Exercise:
Determine how many lines of the data below contain the string "Task". Reply with the number alone.
* * * * * * *
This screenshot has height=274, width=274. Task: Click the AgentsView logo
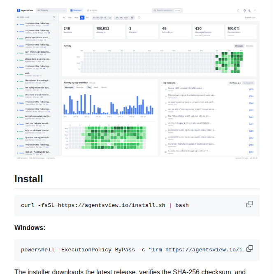pos(25,10)
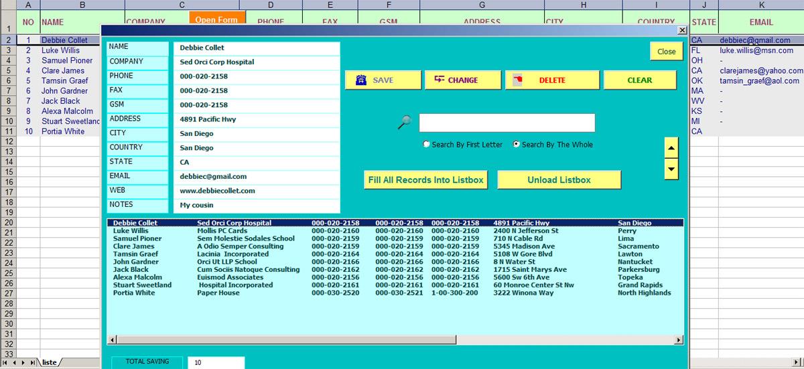Viewport: 804px width, 369px height.
Task: Select Search By The Whole option
Action: click(x=517, y=145)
* * * * * * *
Exercise solution:
2